The Trump administration has introduced a $100,000 annual fee on new H-1B visa applications, significantly impacting Indian IT firms and global Big Tech companies.

Introduction

  • The H-1B visa programme, launched in 1990 under the U.S. Immigration Act, allows U.S. employers to hire skilled foreign workers in specialty occupations.
  • Indian IT firms are the largest beneficiaries, with Indian professionals accounting for over 70% of total H-1B visas issued annually.
  • The newly imposed fee represents a structural change in U.S. immigration policy with wide-ranging implications for India, U.S. tech firms, and the global innovation ecosystem.
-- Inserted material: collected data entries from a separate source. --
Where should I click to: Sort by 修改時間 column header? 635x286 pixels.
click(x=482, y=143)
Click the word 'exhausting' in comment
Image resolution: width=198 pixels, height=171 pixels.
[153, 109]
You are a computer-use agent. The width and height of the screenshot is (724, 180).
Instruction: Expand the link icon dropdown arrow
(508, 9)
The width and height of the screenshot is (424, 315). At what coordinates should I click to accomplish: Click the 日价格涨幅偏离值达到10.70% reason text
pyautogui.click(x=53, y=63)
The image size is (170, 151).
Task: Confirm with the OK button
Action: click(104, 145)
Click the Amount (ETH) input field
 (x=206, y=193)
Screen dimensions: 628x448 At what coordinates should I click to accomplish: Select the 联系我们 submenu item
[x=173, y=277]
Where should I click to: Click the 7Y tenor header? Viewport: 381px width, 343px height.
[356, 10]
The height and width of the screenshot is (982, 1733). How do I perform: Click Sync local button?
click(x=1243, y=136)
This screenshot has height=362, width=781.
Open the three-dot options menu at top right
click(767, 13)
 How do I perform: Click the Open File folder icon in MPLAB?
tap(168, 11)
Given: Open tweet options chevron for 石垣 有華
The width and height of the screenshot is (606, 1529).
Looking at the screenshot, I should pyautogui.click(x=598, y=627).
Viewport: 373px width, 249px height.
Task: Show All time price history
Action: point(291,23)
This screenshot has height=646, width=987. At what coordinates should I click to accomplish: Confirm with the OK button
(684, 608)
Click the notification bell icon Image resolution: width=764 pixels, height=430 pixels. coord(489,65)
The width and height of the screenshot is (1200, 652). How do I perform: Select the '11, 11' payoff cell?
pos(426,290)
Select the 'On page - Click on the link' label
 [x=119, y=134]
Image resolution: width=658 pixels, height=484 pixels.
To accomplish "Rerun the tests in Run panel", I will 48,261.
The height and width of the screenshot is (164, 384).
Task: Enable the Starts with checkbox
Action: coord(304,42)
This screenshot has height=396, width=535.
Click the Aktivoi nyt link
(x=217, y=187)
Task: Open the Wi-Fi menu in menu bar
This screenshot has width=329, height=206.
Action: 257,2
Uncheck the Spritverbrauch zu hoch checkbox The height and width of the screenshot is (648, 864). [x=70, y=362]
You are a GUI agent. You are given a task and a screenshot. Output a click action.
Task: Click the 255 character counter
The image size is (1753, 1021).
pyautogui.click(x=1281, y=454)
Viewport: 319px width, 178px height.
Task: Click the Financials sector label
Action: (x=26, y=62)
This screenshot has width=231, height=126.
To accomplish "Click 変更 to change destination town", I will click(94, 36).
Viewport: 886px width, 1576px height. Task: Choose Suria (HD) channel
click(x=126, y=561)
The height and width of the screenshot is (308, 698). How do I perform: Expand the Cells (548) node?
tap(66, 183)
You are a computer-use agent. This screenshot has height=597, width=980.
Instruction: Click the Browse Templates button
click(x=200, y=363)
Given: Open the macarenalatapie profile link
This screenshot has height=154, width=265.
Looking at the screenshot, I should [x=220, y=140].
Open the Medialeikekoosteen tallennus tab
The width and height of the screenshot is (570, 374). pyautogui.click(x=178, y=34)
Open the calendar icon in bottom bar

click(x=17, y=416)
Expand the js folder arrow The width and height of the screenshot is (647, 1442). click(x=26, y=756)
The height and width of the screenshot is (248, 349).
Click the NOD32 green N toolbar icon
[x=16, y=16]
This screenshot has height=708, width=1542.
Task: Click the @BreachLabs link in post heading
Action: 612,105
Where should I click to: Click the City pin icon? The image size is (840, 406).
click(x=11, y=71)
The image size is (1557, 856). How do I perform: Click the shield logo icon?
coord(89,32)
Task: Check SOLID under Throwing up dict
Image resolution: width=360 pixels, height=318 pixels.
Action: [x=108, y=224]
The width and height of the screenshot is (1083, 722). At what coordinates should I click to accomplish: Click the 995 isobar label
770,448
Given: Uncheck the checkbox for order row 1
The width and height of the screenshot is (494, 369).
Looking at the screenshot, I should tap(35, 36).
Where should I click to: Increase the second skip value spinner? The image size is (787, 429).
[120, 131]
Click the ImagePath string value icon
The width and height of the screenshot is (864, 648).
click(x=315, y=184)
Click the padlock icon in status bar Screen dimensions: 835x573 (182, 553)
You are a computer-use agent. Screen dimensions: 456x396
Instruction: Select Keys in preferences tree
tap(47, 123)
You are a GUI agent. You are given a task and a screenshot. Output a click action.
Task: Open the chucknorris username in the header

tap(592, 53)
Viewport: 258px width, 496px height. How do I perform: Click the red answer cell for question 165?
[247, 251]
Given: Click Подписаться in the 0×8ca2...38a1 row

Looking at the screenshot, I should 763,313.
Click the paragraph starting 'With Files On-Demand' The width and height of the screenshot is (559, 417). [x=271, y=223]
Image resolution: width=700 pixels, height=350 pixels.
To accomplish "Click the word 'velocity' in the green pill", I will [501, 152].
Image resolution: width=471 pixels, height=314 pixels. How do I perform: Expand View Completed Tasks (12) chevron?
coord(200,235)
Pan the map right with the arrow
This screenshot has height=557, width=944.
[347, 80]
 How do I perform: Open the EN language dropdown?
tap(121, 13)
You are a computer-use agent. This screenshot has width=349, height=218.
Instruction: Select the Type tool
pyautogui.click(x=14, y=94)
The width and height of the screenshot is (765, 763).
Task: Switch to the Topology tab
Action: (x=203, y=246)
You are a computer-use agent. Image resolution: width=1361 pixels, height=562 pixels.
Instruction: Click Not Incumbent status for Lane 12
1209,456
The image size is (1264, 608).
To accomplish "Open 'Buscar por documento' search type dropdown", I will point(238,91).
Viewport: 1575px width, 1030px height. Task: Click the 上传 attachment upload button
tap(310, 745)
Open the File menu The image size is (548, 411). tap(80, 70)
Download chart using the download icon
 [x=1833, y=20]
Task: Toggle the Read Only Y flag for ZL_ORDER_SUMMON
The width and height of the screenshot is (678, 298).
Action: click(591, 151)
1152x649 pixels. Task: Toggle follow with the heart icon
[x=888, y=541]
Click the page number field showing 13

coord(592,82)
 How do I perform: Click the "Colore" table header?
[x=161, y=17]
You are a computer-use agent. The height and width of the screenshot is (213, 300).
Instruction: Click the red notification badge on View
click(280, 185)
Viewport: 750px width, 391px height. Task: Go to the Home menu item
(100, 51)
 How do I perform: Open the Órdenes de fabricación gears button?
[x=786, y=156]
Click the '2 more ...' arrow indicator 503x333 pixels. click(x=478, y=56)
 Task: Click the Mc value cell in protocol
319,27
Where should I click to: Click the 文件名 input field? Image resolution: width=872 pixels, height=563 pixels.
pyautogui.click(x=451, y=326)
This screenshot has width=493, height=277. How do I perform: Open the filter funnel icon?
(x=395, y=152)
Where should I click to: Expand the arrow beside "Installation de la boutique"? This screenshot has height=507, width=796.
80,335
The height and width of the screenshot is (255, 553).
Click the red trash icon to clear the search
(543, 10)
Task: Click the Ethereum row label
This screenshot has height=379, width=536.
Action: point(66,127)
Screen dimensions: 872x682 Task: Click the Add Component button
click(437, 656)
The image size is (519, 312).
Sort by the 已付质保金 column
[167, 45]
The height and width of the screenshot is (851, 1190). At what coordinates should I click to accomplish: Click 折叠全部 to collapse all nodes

Background of H-1B Programme

  • Purpose: To fill skill gaps in the U.S. workforce in areas like IT, engineering, and research.
  • Criticism: Allegations of wage suppression, worker displacement, and overdependence on Indian outsourcing firms.
  • Current Context: H-1B workers now form 65% of U.S. IT workforce, up from 32% in 2003, raising domestic concerns of unemployment among U.S. graduates.

Key Provisions of the New Policy

  • Fee Structure: $100,000 per new H-1B application.
  • Applicability: Only on new visa petitions, not renewals.
  • Objective: To reduce dependence on foreign workers, discourage wage arbitrage, and prioritise domestic employment.

Implications for Stakeholders

  • Indian IT Firms
    • Indian companies (TCS, Infosys, Wipro) face higher operating costs.
    • Likely shift towards offshore delivery models or higher pricing.
    • Estimated impact: Job losses in India and reduced competitiveness in the U.S. market.
  • S. Tech Companies
    • Increased costs for hiring H-1B workers may limit startups and SMEs, while large firms (Google, Microsoft, Amazon) may absorb costs more easily.
    • Talent concentration risk in big corporations.
  • Innovation & Education Ecosystem
    • International students (contributing $40 billion annually to U.S. economy) may prefer Canada, UK, or Australia.
    • Risk of “innovation exodus”, with U.S. losing its edge in global talent attraction.
  • Global Labour Dynamics
    • Could accelerate offshoring of jobs to India and other countries.
    • May paradoxically reduce opportunities for U.S. workers.